Unloading of joints is achieved in the following ways:
  • weight loss (if excessive);
  • Carry out physical therapy to exclude prolonged periods of similar postures;
  • Refusal to lift heavy objects or kneel for long periods of time (associated with some occupations).
In the initial stages of the disease, in addition to physical therapy, swimming and cycling are also useful. In the later stages, in order to reduce the load on the joints during the exacerbation of the condition, it is recommended to walk with an orthopedic cane or crutches.Pain relief, incl. For secondary synovitis, use topical and systemic NSAIDs. Intra-articular corticosteroid injections may also be used for the same purpose.To improve the anatomical and functional status of the cartilage plate, chondroprotective agents and hyaluronic acid preparations are injected into the joint space. They help improve the metabolism of cartilage tissue, increase the resistance of cartilage cells to damage, stimulate anabolic processes and prevent catabolic reactions. This allows you to slow down the progression of pathological processes and improve joint mobility.

Surgery

Surgical treatment options depend on the stage and activity of the pathological process.
  • joint puncture– For severe reactive synovitis. It not only removes inflammatory fluid, but also introduces corticosteroids to interrupt the pathological chain.
  • Arthroscopic surgery, which involves introducing the instrument into the joint space through a small puncture and then visualizing it under magnification. These interventions can clean the joint and its inversion, flatten the cartilage plates, remove necrotic areas, "polish" the joint surface, etc.
  • endoprosthesis– Considered a radical surgery, performed in cases of advanced pathological processes. Typically used for arthropathy of the knee or hip joints.

Prevent joint disease

The aim of preventing arthrosis is to maintain a normal body weight, wear orthopedic shoes, avoid knee work, lift heavy objects in a regular amount and adhere to a physical activity regime.

Arthritis Rehabilitation

Rehabilitation from arthrosis involves a series of procedures that improve the functional status of the joints and surrounding tissues. Physiotherapy, therapeutic massage and health gymnastics are used.

Questions and Answers

Which doctor treats joint disease?

Diagnosis and treatment are performed by an orthopedic traumatologist.

Does radiography always make the correct diagnosis?
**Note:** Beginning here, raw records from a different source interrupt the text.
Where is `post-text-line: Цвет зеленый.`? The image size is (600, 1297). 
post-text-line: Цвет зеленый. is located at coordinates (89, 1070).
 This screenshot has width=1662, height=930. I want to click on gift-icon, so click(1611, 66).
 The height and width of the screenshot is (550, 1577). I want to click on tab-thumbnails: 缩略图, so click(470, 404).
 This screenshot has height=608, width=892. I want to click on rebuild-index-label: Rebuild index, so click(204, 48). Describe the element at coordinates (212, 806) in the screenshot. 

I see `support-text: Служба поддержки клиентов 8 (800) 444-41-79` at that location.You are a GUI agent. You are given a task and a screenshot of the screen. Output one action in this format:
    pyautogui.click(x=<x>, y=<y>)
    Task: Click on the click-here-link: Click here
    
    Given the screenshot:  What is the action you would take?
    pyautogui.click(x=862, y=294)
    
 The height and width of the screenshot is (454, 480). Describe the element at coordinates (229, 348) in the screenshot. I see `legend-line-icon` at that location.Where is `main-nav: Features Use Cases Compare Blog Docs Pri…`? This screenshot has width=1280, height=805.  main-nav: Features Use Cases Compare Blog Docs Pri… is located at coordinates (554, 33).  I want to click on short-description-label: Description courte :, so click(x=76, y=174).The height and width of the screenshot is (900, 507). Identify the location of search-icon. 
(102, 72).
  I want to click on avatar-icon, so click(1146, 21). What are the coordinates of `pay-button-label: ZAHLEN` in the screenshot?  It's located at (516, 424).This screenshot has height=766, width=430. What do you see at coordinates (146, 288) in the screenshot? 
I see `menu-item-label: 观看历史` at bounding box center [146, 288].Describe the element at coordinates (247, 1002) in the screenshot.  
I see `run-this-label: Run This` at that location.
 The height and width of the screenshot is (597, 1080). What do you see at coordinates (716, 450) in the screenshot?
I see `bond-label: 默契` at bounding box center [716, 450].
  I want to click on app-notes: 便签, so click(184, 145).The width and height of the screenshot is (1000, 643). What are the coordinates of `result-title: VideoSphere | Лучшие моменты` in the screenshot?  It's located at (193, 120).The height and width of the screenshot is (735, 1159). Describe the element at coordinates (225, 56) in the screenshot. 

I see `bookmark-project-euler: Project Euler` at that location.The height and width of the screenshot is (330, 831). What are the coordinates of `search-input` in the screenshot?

The severity of clinical symptoms of arthropathy does not always correlate with radiographic changes. In practice, it often happens that radiographs show no obvious changes when accompanied by severe pain, or vice versa, that is, "bad" radiographs are not accompanied by obvious symptoms.

Is diagnostic arthroscopy used to treat arthropathy?

If arthropathy is suspected, arthroscopy is usually performed not to confirm the diagnosis but to look for possible causes of disruption of the functional status of the joint (for example, damage to the menisci and intra-articular ligaments of the knee).